On January 30, 1933, German President von Hindenburg appointed Adolf Hitler chancellor of Germany. On March 30, 1933, Franklin Roosevelt took the oath of office as the 32nd president of the United States. Both men were taking office with the aim of leading their respective nations out of the grave worldwide economic crisis known as the Great Depression.
On February 27, 1933, Hitler was struck by another crisis, arguably one of equal gravity. A group of communists fire-bombed the German Reichstag, which was Germany’s national legislative body, essentially equivalent to the U.S. Congress.
Thus, within in a month of having assumed office, Hitler was confronted with three major simultaneous crises: an economic crisis, a communist crisis, and a terrorism crisis.
Americans today should be able to relate to what Hitler was facing.
FDR and the Great Depression
Every American is well-versed in the economic emergency known as the Great Depression, when President Franklin Roosevelt effected a massive transformation of American life to deal with the economic crisis.
A good example, of course, was FDR’s nationalization of gold coins, which pursuant to the Constitution, had been the official money of the American people for more than a century. With the help of the Federal Reserve, which had been established in 1913, FDR permanently converted America’s monetary system into a paper-money system.
Another example was Roosevelt’s transformation of the American economy into what we know today as a “welfare state” and a government-managed and government-regulated economy. A good example was FDR’s adoption of Social Security, an idea that, ironically, had originated among socialists in Germany in the late 1800s.
There was also Roosevelt’s National Industrial Recovery Act, which placed American businesses and industries into cartels, an economic program that closely mirrored the fascist system implemented by Italian dictator Benito Mussolini, who had taken power in 1922, and who became a close friend and ally of Hitler.
Roosevelt also engaged in massive public-works projects as a way to get the United States out of the economic crisis.
He also greatly expanded military spending as a way to stimulate the economy.
Hitler and the Great Depression
Interestingly, Hitler was on board with all of the “New Deal” measures that Roosevelt was taking to get America out of the Depression. In fact, he was taking the same types of measures in Germany. Don’t forget, after all, that Germany had Social Security too, especially since that was where the idea had originated. Like FDR, Hitler was using government spending, especially on military expansion, to stimulate the economy. Like FDR, he was using the national government to manage, control, and regulate the economy. Like FDR, he was engaging in massive public works to get Germany out of the Depression, such as the Autobahn, which, ironically, later became the inspiration for America’s Interstate Highway System.
In fact, Hitler even wrote a letter to Roosevelt commending him on the emergency measures he was taking in the U.S. and advising him that he was doing much the same in Germany.
A good book along these lines is Three New Deals: Reflections on Roosevelt’s America, Mussolini’s Italy, and Hitler’s Germany, 1933-1939 by Wolfgang Schivelbusch.

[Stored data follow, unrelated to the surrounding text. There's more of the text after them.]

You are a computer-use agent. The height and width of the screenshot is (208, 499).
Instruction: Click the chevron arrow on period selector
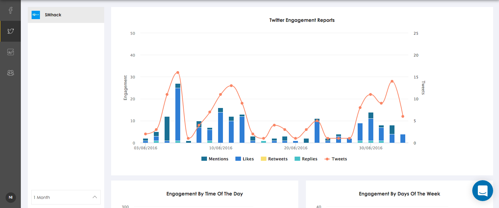pyautogui.click(x=95, y=197)
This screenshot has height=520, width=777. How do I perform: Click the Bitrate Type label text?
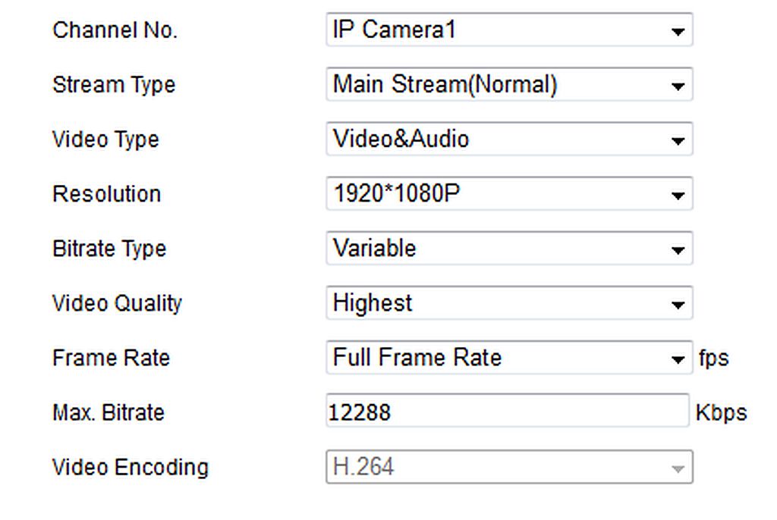109,249
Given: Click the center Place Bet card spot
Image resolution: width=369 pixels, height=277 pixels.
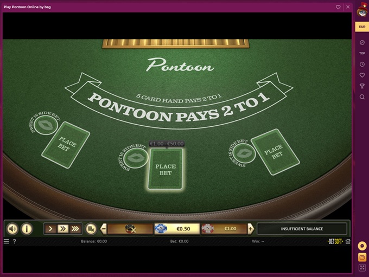Looking at the screenshot, I should tap(166, 169).
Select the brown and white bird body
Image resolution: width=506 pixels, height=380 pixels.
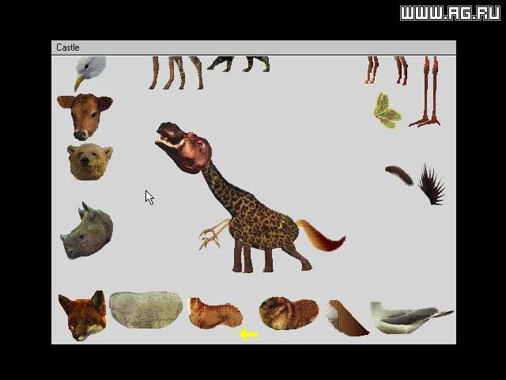point(346,318)
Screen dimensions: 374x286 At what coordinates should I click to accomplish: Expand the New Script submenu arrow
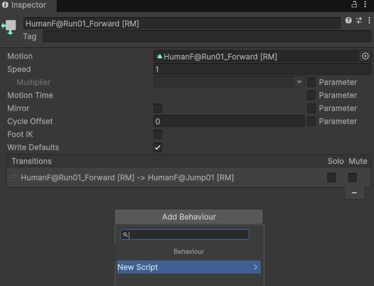point(255,267)
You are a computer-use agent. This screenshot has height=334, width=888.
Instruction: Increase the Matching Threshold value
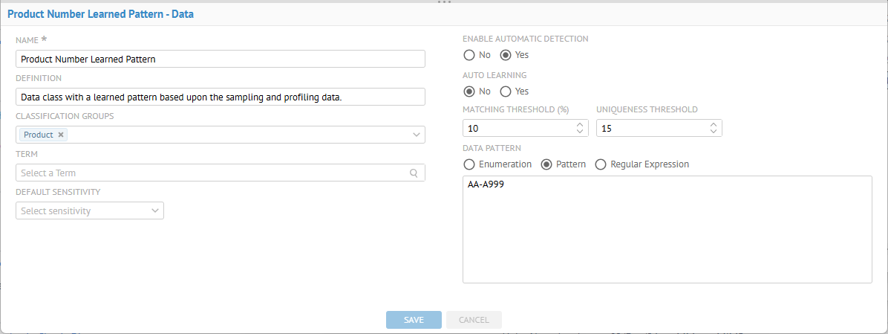pyautogui.click(x=579, y=125)
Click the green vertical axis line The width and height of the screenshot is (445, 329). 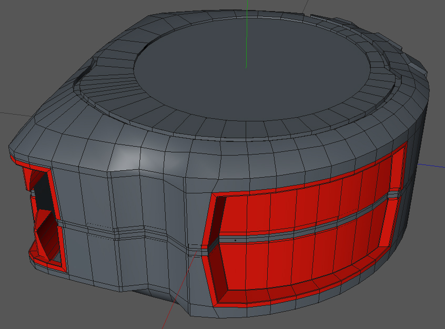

Today, Hitler is judged by the Holocaust, World War II, and his mistreatment of Jews. But what lots of people fail to realize is that during the early years of Hitler’s administration, there were more than a few people around the world who actually admired his leadership and what he was doing to pull Germany out of the Great Depression. Winston Churchill himself, who would later lead England’s war against Nazi Germany, stated that if England were ever to find herself in the same desperate straits as Germany, he hoped that England would be able to find its own Adolf Hitler to lead the nation out of the crisis.
Even people who didn’t care much for Hitler were aware of his notable impact on world affairs. Time magazine named him its Man of the Year in 1938. And take a look at these two articles about the November 1938 issue of Homes and Gardens magazine, which featured a nice pictorial account of Hitler’s life at his chalet in the Bavarian Alps:
https://www.theguardian.com/world/2003/nov/03/secondworldwar.blogging
The wars on communism and terrorism
Americans today should be able to relate not only to what Hitler was doing to lead Germany out of the Great Depression, but also to the other two emergency threats that he was facing as a result of the Reichstag fire: communism and terrorism.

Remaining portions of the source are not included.